[Dataset entries]
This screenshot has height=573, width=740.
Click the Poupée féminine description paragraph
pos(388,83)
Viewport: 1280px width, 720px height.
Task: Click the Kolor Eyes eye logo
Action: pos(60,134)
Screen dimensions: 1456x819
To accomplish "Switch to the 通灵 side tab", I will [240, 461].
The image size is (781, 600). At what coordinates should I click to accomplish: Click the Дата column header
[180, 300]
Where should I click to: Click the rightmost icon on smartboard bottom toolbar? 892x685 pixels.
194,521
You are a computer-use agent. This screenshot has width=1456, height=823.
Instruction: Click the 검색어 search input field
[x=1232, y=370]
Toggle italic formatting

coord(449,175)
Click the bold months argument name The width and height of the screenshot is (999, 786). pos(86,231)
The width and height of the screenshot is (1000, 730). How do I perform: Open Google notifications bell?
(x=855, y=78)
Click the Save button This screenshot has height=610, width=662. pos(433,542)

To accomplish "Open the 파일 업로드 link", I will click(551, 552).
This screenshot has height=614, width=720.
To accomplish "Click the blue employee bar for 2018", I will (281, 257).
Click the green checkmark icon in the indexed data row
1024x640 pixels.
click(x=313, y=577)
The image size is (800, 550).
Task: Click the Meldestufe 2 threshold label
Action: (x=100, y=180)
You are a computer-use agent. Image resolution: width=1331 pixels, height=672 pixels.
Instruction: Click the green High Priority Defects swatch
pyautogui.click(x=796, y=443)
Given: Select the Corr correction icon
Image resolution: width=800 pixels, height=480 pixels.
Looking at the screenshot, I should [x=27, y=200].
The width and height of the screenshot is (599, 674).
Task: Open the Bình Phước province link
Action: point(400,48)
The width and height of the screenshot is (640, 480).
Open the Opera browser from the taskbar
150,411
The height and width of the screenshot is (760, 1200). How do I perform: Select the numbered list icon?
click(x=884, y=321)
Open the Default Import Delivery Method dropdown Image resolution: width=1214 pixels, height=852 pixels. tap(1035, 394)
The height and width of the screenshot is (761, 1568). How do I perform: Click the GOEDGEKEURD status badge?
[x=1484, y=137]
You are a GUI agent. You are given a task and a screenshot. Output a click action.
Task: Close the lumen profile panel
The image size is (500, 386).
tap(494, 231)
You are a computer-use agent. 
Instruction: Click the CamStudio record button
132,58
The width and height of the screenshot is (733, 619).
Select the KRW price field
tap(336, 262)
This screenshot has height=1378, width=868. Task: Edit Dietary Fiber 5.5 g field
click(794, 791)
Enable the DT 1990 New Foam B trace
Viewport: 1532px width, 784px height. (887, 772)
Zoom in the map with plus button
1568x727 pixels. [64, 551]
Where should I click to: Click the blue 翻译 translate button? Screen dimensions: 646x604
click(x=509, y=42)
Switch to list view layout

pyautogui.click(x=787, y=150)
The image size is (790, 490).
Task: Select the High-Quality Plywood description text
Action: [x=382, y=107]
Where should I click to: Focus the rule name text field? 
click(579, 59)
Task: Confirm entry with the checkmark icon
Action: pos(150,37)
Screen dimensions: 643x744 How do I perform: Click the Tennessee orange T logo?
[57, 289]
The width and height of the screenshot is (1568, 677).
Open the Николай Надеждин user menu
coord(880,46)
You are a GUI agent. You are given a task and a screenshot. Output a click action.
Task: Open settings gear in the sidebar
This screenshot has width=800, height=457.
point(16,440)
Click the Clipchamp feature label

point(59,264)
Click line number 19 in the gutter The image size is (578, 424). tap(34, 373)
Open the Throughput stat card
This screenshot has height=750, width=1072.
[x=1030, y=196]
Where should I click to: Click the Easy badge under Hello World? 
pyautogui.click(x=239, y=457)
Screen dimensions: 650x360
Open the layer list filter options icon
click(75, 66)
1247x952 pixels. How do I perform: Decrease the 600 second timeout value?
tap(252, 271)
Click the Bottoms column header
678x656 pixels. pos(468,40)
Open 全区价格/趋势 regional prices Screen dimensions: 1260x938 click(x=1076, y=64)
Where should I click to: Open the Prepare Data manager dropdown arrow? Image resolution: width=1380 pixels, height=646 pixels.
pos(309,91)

## Task description
Each line above with the string "will" should be reported in full.

## Response to this exercise
To accomplish "Switch to the 通灵 side tab", I will [240, 461].
To accomplish "Open the 파일 업로드 link", I will click(551, 552).
To accomplish "Click the blue employee bar for 2018", I will (281, 257).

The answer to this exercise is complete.